PER LE ASSOCIAZIONI SARÀ UN NATALE POVERO?
Si prevede un calo nelle raccolte fondi, ma le associazioni cercano di reagire. Ecco come
12 Novembre 2020
Oltre la metà del non profit sa già che per Natale non riuscirà a raccogliere tanti fondi quanto lo scorso anno. A rilevarlo un sondaggio a partecipazione libera, promosso dall’istituto Atlantis Company (ne parla “Vita” in questo articolo). Un’opinione condivisa in modo speciale dalle piccole associazioni, le più colpite da misure restrittive e crisi economica. Maggiore ottimismo trapela dalle onlus del settore sanitario. Tra gli strumenti preferiti, regali solidali e fundraising digitale, mentre diminuisce il ricorso a direct mailing e telemarketing. A essere contattati sono soprattutto i sostenitori già fidelizzati, più sensibili nell’aiutare enti già conosciuti. Anche a Roma e nel Lazio c’è chi non ha gettato la spugna e, nonostante lockdown e incertezze, conta di organizzare eventi per il mese clou della generosità, perché il prossimo non sia un Natale povero.
Un posto a tavola
Con le norme che cambiano di settimana in settimana la Comunità di Sant’Egidio attende di capire se e come potrà essere realizzato il tradizionale pranzo natalizio.
«Quest’anno sarà diverso, ma con gli amici di sempre: i poveri di cui ci prendiamo cura tutto l’anno», così Massimiliano Signifredi, coordinatore cene itineranti. «Per le raccolte fondi utilizziamo molteplici canali, perché plurali sono i destinatari. A dicembre partirà la campagna di sms solidali, un mezzo che si aggiunge ai classici passaparola e conte corrente postale. Proseguiremo con il crowdfunding digitale: le raccolte social piacciono ai giovani, disposti a versare piccole somme per obiettivi molto precisi e a impegnarsi per farle diventare virali con la condivisione su Facebook. L’aumento della povertà non coincide automaticamente con la crisi della generosità, come dimostrano le tante persone pronte a dare il loro contributo».
Un amore oltre confine
Sebbene il coronavirus abbia messo in seria difficoltà i donatori, il volontariato regionale continua a sostenere progetti anche al di là dei confini nazionali.

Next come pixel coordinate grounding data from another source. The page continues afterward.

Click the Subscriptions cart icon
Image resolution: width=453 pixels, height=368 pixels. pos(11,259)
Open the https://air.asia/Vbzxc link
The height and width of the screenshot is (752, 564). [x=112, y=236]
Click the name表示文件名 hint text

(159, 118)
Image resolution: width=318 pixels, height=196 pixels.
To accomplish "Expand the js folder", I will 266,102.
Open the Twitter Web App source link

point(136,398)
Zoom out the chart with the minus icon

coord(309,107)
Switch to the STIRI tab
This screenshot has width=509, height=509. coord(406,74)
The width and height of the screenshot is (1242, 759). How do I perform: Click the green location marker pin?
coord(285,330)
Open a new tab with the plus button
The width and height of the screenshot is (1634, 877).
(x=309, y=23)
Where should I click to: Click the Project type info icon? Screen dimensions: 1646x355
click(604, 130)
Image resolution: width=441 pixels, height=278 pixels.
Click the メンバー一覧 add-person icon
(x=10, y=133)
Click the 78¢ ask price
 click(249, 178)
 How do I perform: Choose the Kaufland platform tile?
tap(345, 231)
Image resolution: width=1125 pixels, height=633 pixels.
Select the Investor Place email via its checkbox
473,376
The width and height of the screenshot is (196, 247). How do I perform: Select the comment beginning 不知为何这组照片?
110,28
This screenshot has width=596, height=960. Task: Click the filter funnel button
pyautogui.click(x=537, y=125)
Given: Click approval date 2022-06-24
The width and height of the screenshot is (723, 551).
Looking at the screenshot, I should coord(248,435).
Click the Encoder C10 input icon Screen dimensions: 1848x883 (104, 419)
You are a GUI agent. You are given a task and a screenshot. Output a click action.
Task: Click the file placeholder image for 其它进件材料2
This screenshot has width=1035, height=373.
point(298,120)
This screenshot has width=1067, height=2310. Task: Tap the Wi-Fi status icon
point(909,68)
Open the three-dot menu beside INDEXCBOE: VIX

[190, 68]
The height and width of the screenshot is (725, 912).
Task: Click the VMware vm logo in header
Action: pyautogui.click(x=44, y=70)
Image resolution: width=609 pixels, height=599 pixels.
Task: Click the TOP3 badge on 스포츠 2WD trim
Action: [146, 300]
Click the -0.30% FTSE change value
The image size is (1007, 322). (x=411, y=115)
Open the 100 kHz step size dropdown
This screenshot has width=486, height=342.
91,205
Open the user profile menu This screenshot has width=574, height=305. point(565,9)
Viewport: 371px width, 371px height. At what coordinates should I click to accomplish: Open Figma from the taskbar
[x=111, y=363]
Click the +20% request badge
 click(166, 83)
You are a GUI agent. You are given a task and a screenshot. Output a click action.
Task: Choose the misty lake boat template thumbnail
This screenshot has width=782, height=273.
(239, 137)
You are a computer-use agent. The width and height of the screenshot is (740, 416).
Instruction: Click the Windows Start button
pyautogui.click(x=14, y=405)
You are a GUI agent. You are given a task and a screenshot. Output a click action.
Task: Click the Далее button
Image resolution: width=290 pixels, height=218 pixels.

«Nessuno è così povero da non poter donare qualcosa», ha ricordato don Terenzio Pastore, presidente di Amici delle missioni. «Continuiamo a scommettere su mailing list e sulle riviste, oltre ovviamente alla sensibilizzazione nelle parrocchie. Coscienti che la carità passa attraverso vie che non possiamo definire a priori. Quest’anno i fondi verranno destinati all’ospedale dei Missionari del Preziosissimo Sangue di Itigi, in Tanzania, che con i suoi 320 posti letto serve anche i villaggi vicini nel raggio di 150 chilometri. La struttura è finanziata quasi interamente dalle offerte. Abbiamo scelto di proporre quest’unico progetto per non pesare troppo sui bilanci familiari. È chiaro che non abbandoneremo le comunità: i bisognosi necessitano di mangiare tutti i giorni, non solo a Natale».
La forza del territorio
Se la Capitale riesce comunque ad attrarre risorse economiche, nelle altre province il Terzo settore soffre maggiormente. «Oggi più che mai vale il nostro motto, “quello che vuoi, quello che puoi”», ha detto Bruno Mucci di Diaphorà.
«La differenza la fa il territorio: donazioni e surplus produttivi delle aziende della zona verranno messi in palio nella lotteria natalizia. Abbiamo attivato un servizio delivery per consegnare a casa le opere di ingegno prodotte da 51 ragazzi diversamente abili all’interno di 13 laboratori. Dovremo invece dire addio ai mercatini e ai pranzi sociali, almeno per il momento. La rete dei fedelissimi non ci ha mai fatto mancare il supporto durante la quarantena, in modo particolare quando si è resa necessaria la blindatura della sede, accessibile ora solo a volontari e partecipanti ai corsi. Il dimezzamento delle entrate si fa sentire: con il covid abbiamo ridotto il numero massimo di partecipanti ai corsi e aumentato i dispositivi di sicurezza. Ricavi minori per costi maggiori. Ci aspettavamo un supporto dalle istituzioni: associazioni che accolgono disabili svolgono prestazioni di sussidiarietà non possono restare sole. Se chiudiamo, il servizio sanitario nazionale andrà in sofferenza».